• Records from a data collection
▼

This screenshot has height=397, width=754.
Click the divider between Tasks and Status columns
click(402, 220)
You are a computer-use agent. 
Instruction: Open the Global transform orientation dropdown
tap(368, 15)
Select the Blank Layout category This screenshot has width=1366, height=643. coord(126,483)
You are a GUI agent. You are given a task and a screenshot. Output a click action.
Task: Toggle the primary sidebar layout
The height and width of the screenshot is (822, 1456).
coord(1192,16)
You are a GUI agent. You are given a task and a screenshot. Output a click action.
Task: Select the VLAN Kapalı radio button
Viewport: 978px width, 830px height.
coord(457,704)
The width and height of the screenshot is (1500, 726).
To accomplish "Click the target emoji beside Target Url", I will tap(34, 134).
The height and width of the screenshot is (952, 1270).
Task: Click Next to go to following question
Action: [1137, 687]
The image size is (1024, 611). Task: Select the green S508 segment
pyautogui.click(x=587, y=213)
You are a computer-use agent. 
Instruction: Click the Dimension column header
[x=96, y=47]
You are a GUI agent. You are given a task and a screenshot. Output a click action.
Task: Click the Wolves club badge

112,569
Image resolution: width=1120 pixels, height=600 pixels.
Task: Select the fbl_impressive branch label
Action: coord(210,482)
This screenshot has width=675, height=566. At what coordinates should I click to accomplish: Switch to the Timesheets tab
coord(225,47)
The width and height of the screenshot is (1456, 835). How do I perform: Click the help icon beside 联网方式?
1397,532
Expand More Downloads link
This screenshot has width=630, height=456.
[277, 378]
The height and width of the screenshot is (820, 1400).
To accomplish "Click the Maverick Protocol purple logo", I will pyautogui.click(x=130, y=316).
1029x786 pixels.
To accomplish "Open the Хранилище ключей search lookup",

▲

• YOUR INSTRUCTIONS
Substitute "interface agent" for "GUI agent" throughout the records above, and write the lines out again with nothing else changed.

• COMPLETE RESPONSE
This screenshot has height=397, width=754.
Click the divider between Tasks and Status columns
click(402, 220)
You are a computer-use agent. 
Instruction: Open the Global transform orientation dropdown
tap(368, 15)
Select the Blank Layout category This screenshot has width=1366, height=643. coord(126,483)
You are a interface agent. You are given a task and a screenshot. Output a click action.
Task: Toggle the primary sidebar layout
The height and width of the screenshot is (822, 1456).
coord(1192,16)
You are a interface agent. You are given a task and a screenshot. Output a click action.
Task: Select the VLAN Kapalı radio button
Viewport: 978px width, 830px height.
coord(457,704)
The width and height of the screenshot is (1500, 726).
To accomplish "Click the target emoji beside Target Url", I will tap(34, 134).
The height and width of the screenshot is (952, 1270).
Task: Click Next to go to following question
Action: [1137, 687]
The image size is (1024, 611). Task: Select the green S508 segment
pyautogui.click(x=587, y=213)
You are a computer-use agent. 
Instruction: Click the Dimension column header
[x=96, y=47]
You are a interface agent. You are given a task and a screenshot. Output a click action.
Task: Click the Wolves club badge

112,569
Image resolution: width=1120 pixels, height=600 pixels.
Task: Select the fbl_impressive branch label
Action: coord(210,482)
This screenshot has width=675, height=566. At what coordinates should I click to accomplish: Switch to the Timesheets tab
coord(225,47)
The width and height of the screenshot is (1456, 835). How do I perform: Click the help icon beside 联网方式?
1397,532
Expand More Downloads link
This screenshot has width=630, height=456.
[277, 378]
The height and width of the screenshot is (820, 1400).
To accomplish "Click the Maverick Protocol purple logo", I will pyautogui.click(x=130, y=316).
1029x786 pixels.
To accomplish "Open the Хранилище ключей search lookup",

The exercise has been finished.